Dalen Keys, a former DuPont executive, conducted the survey by doing individual interviews with the respondents to get their in-depth perceptions. He’s on a first-name basis with most, if not all, of them and was chosen partly for the level of trust and candor that familiarity would create.
Sharing Miller’s happiness with the survey’s results is Art Wall, director of operations for NextFlex’s fab in San Jose, Calif.: “There were four respondents that said the stage of their projects is at full-rate production.”
Can data crack reliability nut?
Even with all of the ecosystem’s success, it is no surprise there is still work to be done in such a young industry.
To further develop the domestic FHE industry, NextFlex staffers and its members have developed “common frameworks” for testing, which should lead to standards, and started a knowledge base of the thousands of materials options. Both should help de-risk activities in the ecosystem.
“There are actually so many choices when it comes to materials in terms of substrates and inks and epoxies,” Wall said. “It’s fantastic: You’ve got all these options. It’s also a terrible burden.”
Wall’s referring to the process of determining which materials to use for a particular application.
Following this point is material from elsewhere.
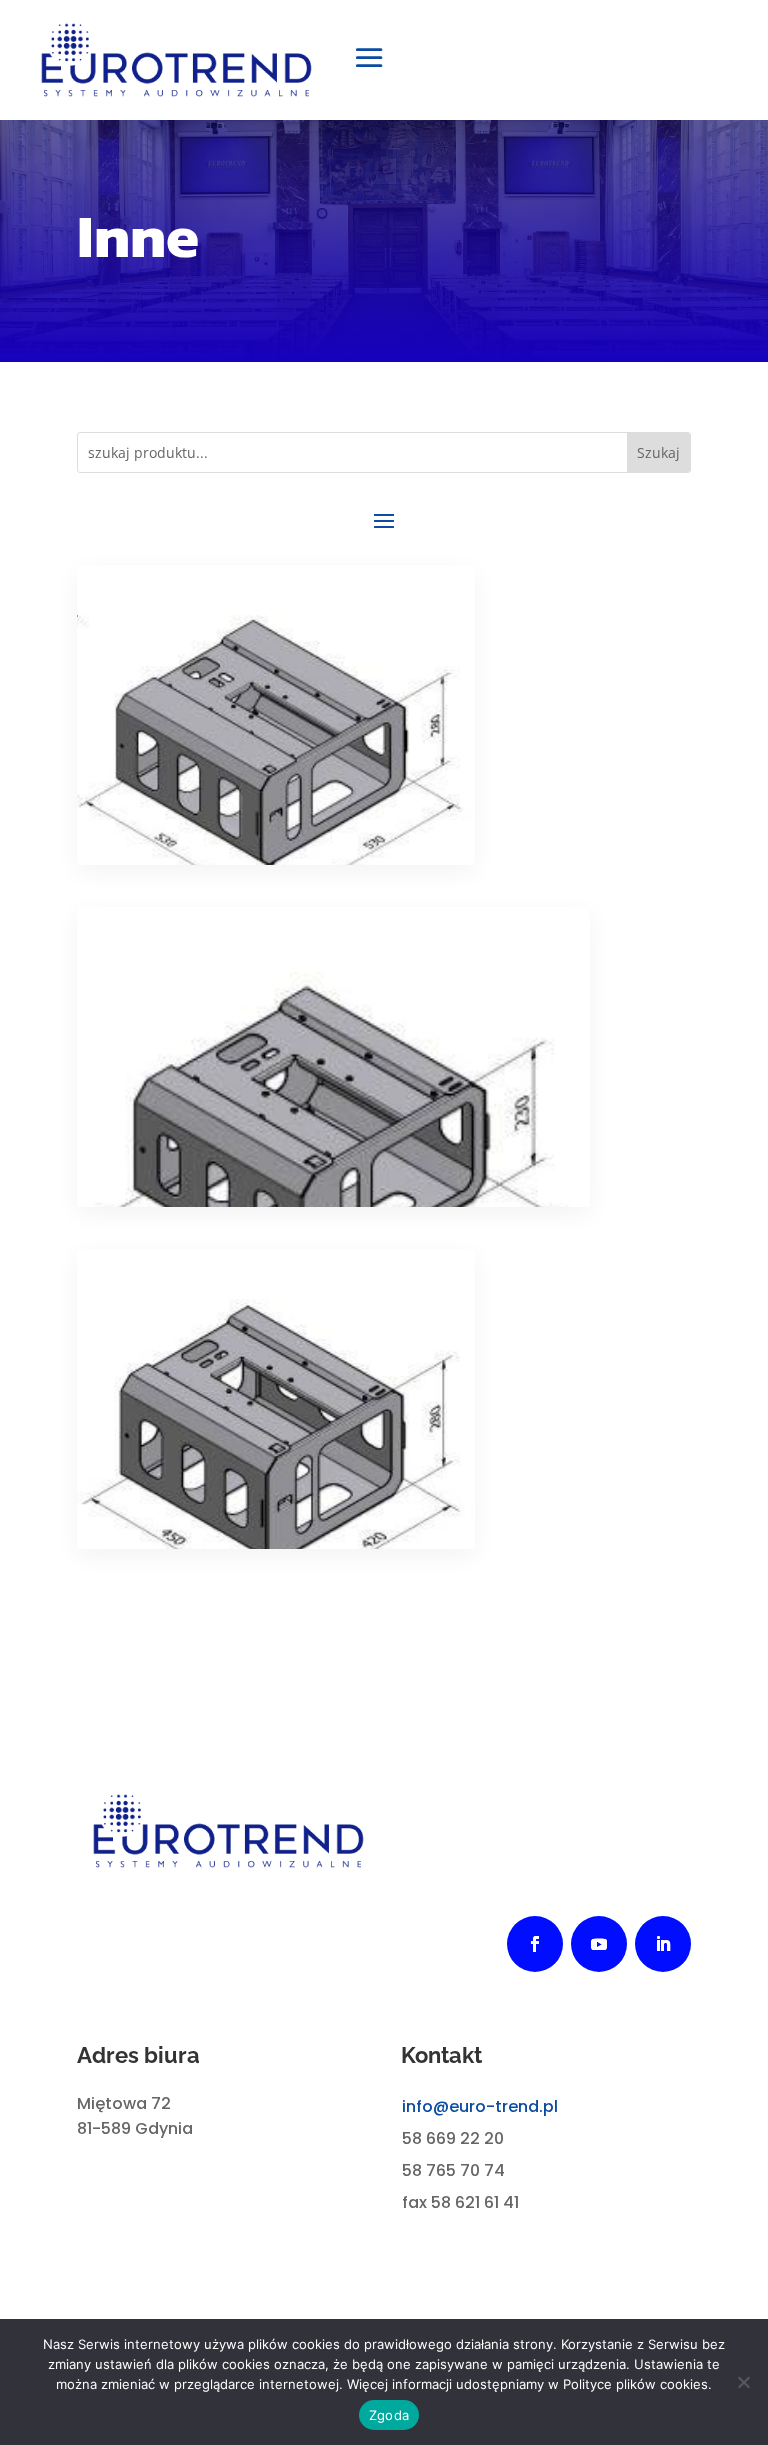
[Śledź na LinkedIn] (663, 1944)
“Another thing that is starting to really help is that we’re starting to build that knowledge base of, if you’re going to use this, use that and don’t use (another option).”
Existing barriers to growth include technical issues to be addressed, but survey respondents overall put greater emphasis on reliability, manufacturability, and cost vs. existing alternatives.
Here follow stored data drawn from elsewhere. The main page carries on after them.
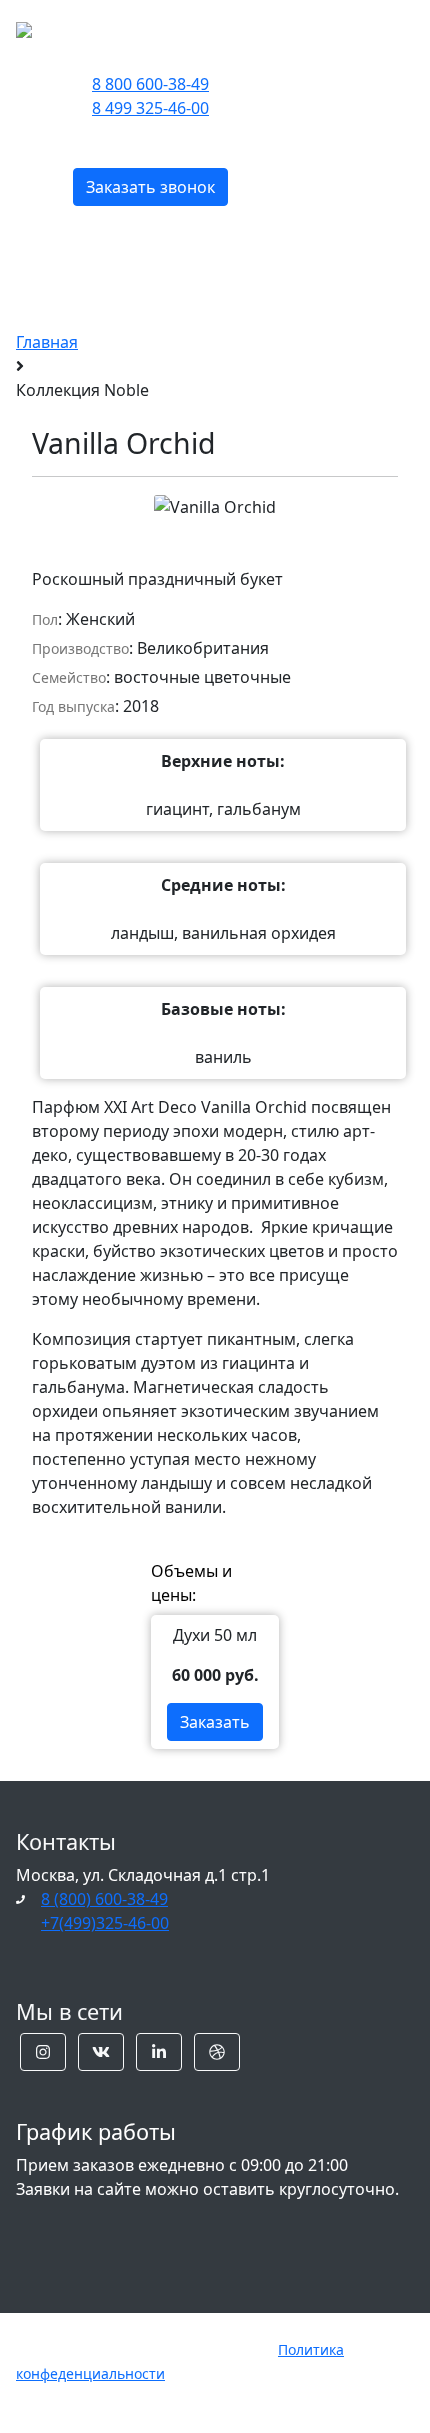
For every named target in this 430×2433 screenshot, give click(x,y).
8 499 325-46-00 (150, 108)
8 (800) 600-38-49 (104, 1899)
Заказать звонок (150, 187)
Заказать (215, 1722)
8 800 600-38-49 (150, 84)
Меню (348, 27)
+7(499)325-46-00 (105, 1923)
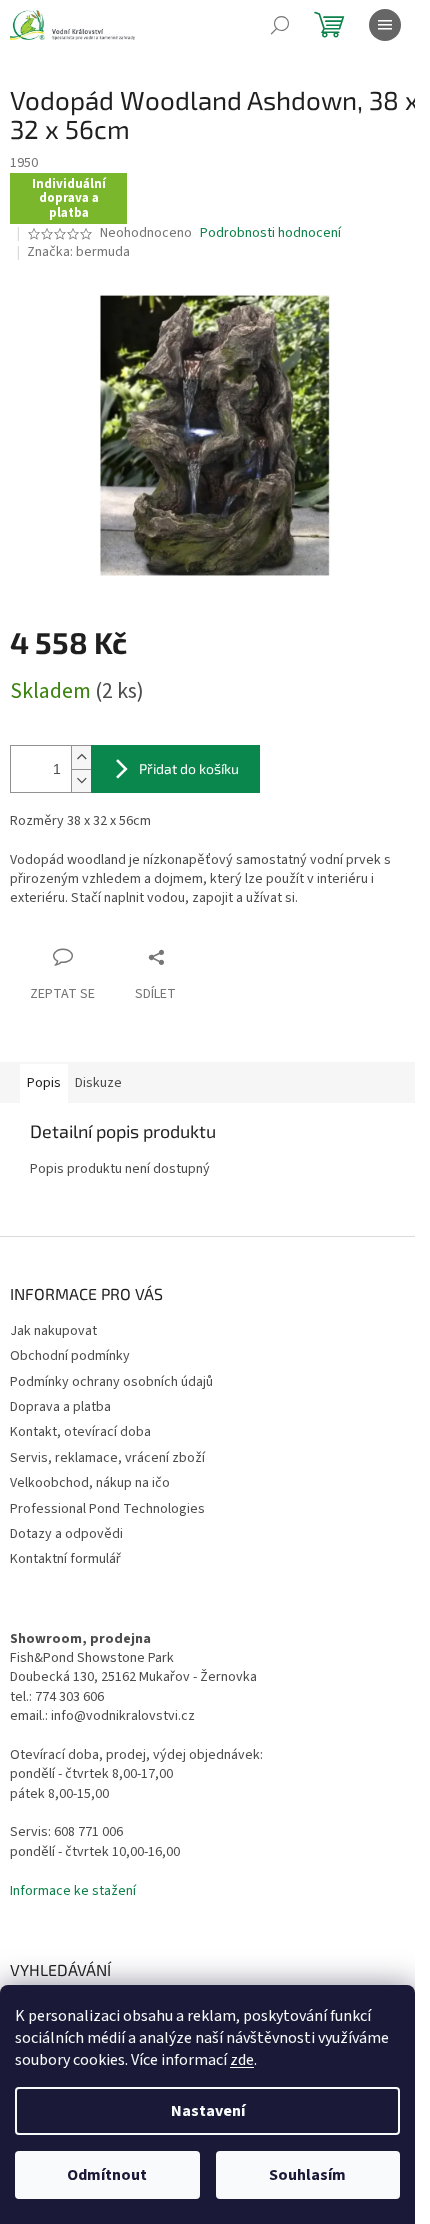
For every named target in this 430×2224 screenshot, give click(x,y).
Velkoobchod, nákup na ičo (90, 1483)
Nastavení (208, 2111)
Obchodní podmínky (70, 1356)
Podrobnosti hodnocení (270, 233)
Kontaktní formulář (65, 1559)
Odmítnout (107, 2175)
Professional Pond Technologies (107, 1509)
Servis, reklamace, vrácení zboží (107, 1458)
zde (242, 2060)
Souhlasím (307, 2175)
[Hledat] (280, 25)
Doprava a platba (60, 1407)
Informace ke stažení (73, 1891)
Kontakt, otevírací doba (80, 1432)
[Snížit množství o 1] (81, 780)
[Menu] (385, 25)
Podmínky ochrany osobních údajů (111, 1382)
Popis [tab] (44, 1083)
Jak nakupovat (53, 1331)
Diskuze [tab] (98, 1083)
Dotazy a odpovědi (66, 1534)
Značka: (78, 252)
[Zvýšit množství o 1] (81, 757)
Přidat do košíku (189, 768)
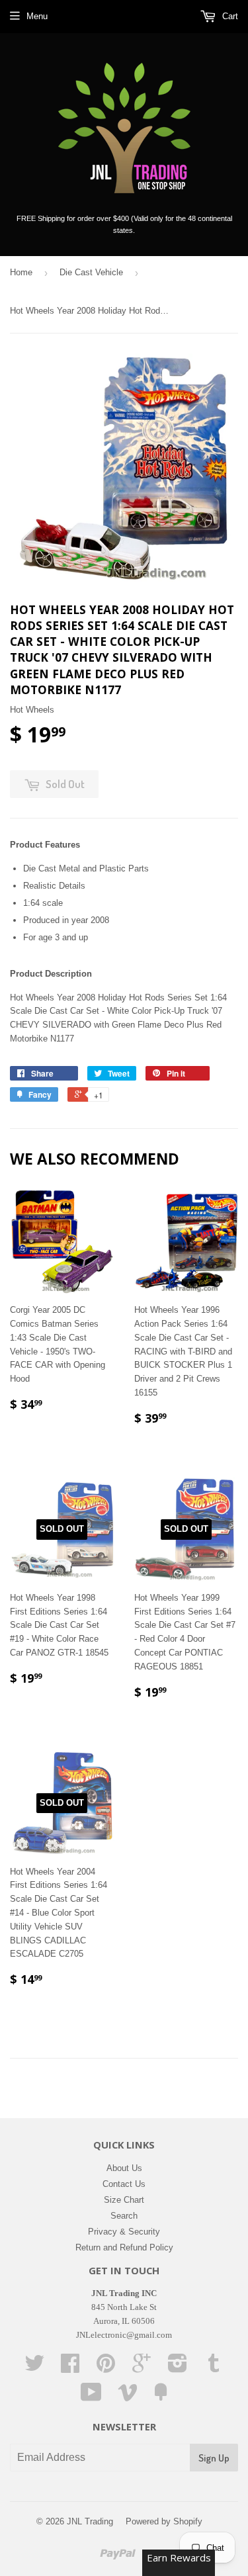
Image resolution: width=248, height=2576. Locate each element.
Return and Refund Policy (124, 2247)
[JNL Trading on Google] (141, 2368)
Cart (229, 16)
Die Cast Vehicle (91, 272)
“These concerns are typical for evolving new technologies and must continue to be addressed to facilitate FHE adoption,” according to the study.
Opinions on the top impediment depended on the market served by the respondent. For example, manufacturability and cost were the biggest issues for participants serving the automotive segment. Medical diagnostics’ top barrier was technical issues. And those serving the defense sector were equally concerned about manufacturability and reliability.
Having manufacturability, which leads to product yields, and reliability issues are problems that indicate a certain level of maturity in the industry, in Miller’s opinion.
“By the time you get to looking at the yield and reliability, you’re at the end game,” he said. “And so it’s not surprising that those are the things that people are saying need to be addressed now.”
Wall recalled early days in NextFlex’s seven-year existence and contrasted them with the present.
“When we first started this, it would take months for us to get some of the first working articles from a new design,” he said. “Some of our most recent designs, we’ve had high yields from the very first batch.”
On the other hand, “Reliability is a tough nut to crack,” Wall said.
The institute’s “nutcracker” is data. It started collecting reliability-related data two years ago, and Wall is just now starting to feel comfortable they have enough to analyze and make meaningful interpretations, he said.
“This is a journey—it’s not something that you do overnight.”